Give Thanks
November 22, 2024
To Inspire:
Thanksgiving is almost here. A quieter, family-filled time before the chaos of the holiday season gets underway, the very essence of the holiday is to express appreciation and thankfulness for the blessings in our lives. Gratitude is so important, but sometimes can be hard to find. Guideposts writer Rick Hamlin recently shared a story about a time that he struggled spiritually and found his way back through gratitude.
Hamlin struggled recovering from open heart surgery. Several weeks post-op he felt lost, depressed. He was doing all the things he was supposed to do – walking each day, eating healthy foods, and trying to stay mentally active but did not feel like he was getting better. And he was mad at God.
Years before he worked with TV reporter and writer Deborah Norville on an article about gratitude during which she shared her belief in writing down what you are grateful for. So, unable to do much physically, one day he decided the only task he was up for was writing a thank you note.
“I sat on the side of my bed and took out a note card. I looked over at the gifts people had sent. There was a bowl my coworker Celeste had given me for my oatmeal, the perfect thing. But why write her? I would see her soon enough back at the office. I could say something then. She wouldn’t be expecting anything from me.
No, I needed to write it down now, all my gratitude. I would forget it in a couple of days. I scrawled a few sentences. At once there was an inner ping, as sure as the clanging of a bell: “Yes, that’s right. That’s you, Rick. That’s who you are. That’s where you want to be.”

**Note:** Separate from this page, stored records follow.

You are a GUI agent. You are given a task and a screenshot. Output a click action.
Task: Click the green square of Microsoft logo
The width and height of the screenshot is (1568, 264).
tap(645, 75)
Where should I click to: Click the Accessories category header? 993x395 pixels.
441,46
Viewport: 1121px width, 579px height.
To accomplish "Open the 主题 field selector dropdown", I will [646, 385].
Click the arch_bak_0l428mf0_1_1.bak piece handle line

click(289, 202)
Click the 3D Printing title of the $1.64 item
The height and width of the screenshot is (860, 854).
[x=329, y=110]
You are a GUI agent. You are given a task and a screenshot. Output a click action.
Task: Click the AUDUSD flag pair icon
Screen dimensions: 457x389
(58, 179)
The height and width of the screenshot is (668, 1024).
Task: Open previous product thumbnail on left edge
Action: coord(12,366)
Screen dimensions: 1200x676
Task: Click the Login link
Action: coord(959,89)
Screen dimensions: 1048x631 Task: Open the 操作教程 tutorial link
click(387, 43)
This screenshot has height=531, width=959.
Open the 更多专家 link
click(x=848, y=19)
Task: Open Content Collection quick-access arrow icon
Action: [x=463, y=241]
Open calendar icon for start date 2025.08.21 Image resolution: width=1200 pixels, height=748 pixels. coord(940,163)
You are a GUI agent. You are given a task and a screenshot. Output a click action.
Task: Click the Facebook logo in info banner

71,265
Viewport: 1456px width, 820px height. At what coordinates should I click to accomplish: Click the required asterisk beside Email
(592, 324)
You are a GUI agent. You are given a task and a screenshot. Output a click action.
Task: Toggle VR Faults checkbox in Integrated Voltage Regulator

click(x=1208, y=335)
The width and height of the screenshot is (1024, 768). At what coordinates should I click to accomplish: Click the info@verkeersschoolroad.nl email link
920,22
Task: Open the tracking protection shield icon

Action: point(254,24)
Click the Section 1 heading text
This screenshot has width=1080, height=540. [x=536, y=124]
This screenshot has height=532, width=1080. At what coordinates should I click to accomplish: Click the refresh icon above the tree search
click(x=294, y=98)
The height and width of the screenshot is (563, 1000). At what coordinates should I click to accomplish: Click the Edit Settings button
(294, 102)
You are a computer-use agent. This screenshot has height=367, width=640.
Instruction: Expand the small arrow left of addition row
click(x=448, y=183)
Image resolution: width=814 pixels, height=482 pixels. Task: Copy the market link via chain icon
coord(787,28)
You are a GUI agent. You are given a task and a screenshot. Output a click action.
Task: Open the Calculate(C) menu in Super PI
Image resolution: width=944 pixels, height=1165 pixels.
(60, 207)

I was hungry to be grateful, desperate like a starving man seeking food or a thirsty one crawling across the desert for water. It was almost physical, holding a pen in my hand and opening a blank card, my mind looking for words to describe a kindness. Thankfulness was the one thing that would keep the black domino from sucking me up and absorbing me. Thankfulness expressed in very specific terms.
I could hear myself as I wrote. I could feel stirrings of faith even if I was writing nothing about my faith because I was participating again in the goodness of the world. Sitting on the side of my bed and writing was my therapy.”
In just a few weeks Hamlin wrote 75 thank you notes. Thanking people for gifts, food delivery, visits, and more. It brought him back to himself; it kept him from falling into despair.
He goes on to say, “Be thankful in all things. Write them down. Even if you don’t feel grateful, even if you can’t pray. What you write will be your prayer. Feelings you can’t force, faith is not something you can necessarily talk yourself into, but thankfulness you can. All it takes is a pen or a pencil and a scrap of paper. You can write to yourself, you can write to a friend, you can write to God. Put your gratitude down, even at the worst of times. Especially then. What you say will lift you back up.”
Be thankful in all things. A beautiful thought heading into Thanksgiving. Wishing everyone a peaceful, gratitude-filled holiday.